Book Review from the July 1996 issue of the Socialist Standard
What Is Situationism? A Reader edited by Stewart Home (AK Press, 1996, £9.95)
This is an occasionally interesting though somewhat repetitive collection of writings about the strand of revolutionary opinion which emerged out of Lettrist and other avant-garde artistic groups, principally in France in the 1950s. With their radical critique of bourgeois consumer society the situationists influenced to a greater or lesser degree both the May events in France of 198 and then, nearly a decade later, the punk rock movement.
Famously, in 1966, a group of situationist-inspired students at Strasbourg University were elected to positions of responsibility in the moribund Students' Union and immediately set up a Society For The Rehabilitation of Karl Marx.

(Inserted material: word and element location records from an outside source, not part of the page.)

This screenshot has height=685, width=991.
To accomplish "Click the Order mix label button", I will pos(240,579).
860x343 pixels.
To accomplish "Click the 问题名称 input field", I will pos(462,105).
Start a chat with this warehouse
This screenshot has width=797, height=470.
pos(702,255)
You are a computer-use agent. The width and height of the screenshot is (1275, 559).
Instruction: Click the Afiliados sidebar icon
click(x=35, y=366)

They also published various radical tracts including Khayati's On The Poverty of Student Life using unions funds, for which they attracted public outrage and eventually the attention of the police. At their trial the judge summed up situationist philosophy as well as anyone had hitherto ever done, stating "these cynics do not hesitate to commend theft, the destruction of scholarship, the abolition of work, total subversion, and a world-wide proletarian revolution with 'unlicensed pleasure' as its only goal".
Though lacking a coherent revolutionary strategy, the situationists stood out clearly against the market economy, commodity production and wage labour, advocating the creation of a socialist society of common ownership where production would be undertaken solely to satisfy needs and desires. This book doesn't explore this concept as well as it might do, however, and nothing is as well-rounded as Mark Shipway's presentation of the subject in the book Non-Market Socialism edited by Rubel and Crump. Probably the best chapter in this collection of writings is "The End of Music" by Dave and Stuart Wise, dealing with Malcolm McLaren's Sex Pistols, the rise and fall of punk rock and its relationship with situationist politics—the other writings range from the quirky (Jim Martin on Wilhelm Reich and situationism) to the near pretentious (Jean Barrot's text being the most obvious example). This said, there are far worse books around that you could add to a collection on radical politics.